»»

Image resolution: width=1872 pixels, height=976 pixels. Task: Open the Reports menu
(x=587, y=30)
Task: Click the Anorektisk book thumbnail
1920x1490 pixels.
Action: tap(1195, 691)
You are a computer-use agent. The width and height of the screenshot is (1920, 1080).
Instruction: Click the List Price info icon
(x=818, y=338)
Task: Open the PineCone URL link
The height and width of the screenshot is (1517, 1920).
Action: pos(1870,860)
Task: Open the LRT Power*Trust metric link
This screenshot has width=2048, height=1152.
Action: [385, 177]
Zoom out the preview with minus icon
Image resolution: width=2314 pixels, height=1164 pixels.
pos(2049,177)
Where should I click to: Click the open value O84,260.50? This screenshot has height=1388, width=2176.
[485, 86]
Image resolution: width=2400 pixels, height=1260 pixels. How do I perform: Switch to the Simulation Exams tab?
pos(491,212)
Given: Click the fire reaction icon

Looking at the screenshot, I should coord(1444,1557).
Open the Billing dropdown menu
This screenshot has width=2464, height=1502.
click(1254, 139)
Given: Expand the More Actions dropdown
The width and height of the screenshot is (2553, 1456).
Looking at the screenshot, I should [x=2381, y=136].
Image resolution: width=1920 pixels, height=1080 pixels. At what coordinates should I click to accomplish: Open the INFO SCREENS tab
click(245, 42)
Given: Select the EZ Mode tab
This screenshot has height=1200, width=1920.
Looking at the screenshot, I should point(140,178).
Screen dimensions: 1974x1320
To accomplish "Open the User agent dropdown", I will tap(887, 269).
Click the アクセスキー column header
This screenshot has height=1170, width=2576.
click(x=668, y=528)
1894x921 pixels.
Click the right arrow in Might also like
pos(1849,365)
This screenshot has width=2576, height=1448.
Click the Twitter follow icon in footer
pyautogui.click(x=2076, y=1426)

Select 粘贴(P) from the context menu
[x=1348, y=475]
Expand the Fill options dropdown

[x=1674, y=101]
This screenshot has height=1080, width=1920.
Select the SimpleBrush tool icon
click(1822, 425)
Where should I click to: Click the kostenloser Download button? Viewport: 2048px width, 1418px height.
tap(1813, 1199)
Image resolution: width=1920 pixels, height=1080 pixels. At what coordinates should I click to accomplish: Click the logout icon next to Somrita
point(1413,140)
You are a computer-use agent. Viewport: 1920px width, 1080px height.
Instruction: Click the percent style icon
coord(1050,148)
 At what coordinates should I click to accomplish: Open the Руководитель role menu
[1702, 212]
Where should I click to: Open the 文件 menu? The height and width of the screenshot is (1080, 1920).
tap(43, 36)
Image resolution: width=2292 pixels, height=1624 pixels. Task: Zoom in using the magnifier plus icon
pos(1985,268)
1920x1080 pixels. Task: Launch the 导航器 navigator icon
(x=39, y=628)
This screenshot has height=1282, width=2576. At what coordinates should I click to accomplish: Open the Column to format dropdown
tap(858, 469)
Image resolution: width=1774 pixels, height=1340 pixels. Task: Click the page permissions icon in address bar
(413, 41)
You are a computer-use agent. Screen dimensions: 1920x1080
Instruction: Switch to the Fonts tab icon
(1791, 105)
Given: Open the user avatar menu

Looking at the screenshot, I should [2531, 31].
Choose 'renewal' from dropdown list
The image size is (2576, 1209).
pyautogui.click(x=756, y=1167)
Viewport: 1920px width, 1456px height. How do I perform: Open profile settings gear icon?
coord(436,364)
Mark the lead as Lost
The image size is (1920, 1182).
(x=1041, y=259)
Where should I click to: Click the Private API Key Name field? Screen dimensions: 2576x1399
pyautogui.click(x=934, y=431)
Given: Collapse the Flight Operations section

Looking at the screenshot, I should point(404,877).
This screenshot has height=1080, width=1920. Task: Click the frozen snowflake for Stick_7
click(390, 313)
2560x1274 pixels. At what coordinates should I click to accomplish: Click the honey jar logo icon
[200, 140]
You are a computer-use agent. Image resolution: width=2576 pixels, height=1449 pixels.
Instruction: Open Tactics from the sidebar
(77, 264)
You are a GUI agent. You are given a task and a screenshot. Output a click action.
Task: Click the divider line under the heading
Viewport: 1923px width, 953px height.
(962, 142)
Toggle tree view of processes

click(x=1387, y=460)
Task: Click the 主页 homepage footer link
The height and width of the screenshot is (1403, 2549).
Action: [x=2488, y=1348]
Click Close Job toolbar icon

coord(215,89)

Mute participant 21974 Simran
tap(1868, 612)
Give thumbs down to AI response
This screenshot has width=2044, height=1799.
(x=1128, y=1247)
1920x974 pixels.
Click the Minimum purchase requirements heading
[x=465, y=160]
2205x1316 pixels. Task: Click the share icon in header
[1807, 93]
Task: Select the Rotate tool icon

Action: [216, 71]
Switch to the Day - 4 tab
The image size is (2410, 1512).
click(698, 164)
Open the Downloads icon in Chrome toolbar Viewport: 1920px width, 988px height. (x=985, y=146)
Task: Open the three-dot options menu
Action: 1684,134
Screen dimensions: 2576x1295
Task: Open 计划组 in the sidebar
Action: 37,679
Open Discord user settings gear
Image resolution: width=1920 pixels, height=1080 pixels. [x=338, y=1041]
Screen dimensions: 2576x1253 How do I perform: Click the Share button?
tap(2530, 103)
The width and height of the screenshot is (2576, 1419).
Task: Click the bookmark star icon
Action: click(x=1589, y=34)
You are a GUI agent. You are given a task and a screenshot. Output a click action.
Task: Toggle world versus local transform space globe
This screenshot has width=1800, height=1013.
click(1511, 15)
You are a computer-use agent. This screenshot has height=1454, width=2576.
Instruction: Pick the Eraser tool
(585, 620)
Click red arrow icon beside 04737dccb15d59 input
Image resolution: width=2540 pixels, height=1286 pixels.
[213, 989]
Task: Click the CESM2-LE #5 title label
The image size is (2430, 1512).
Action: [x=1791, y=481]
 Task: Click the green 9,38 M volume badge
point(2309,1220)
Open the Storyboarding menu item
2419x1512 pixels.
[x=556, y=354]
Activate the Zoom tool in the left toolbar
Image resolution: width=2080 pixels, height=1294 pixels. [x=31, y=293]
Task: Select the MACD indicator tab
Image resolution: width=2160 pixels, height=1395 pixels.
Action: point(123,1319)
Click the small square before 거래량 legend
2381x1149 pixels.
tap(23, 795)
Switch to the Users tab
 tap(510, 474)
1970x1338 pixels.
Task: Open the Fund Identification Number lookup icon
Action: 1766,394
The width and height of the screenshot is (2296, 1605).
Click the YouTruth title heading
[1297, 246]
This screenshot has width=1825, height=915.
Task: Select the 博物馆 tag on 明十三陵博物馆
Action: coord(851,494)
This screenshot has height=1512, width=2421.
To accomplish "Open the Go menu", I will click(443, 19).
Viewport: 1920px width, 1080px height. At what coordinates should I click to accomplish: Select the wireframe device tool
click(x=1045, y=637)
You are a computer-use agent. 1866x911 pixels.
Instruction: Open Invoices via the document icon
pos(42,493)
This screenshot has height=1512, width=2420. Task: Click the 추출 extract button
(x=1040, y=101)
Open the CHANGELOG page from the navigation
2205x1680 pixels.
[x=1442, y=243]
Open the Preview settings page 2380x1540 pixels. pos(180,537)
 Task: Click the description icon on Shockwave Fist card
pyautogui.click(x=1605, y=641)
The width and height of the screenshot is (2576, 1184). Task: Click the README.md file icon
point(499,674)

««

- **Task statement**
Given the data above, which lines hold the string "link"? Return them.

- **Result**
Task: Open the PineCone URL link
Task: Open the LRT Power*Trust metric link
Task: Click the 主页 homepage footer link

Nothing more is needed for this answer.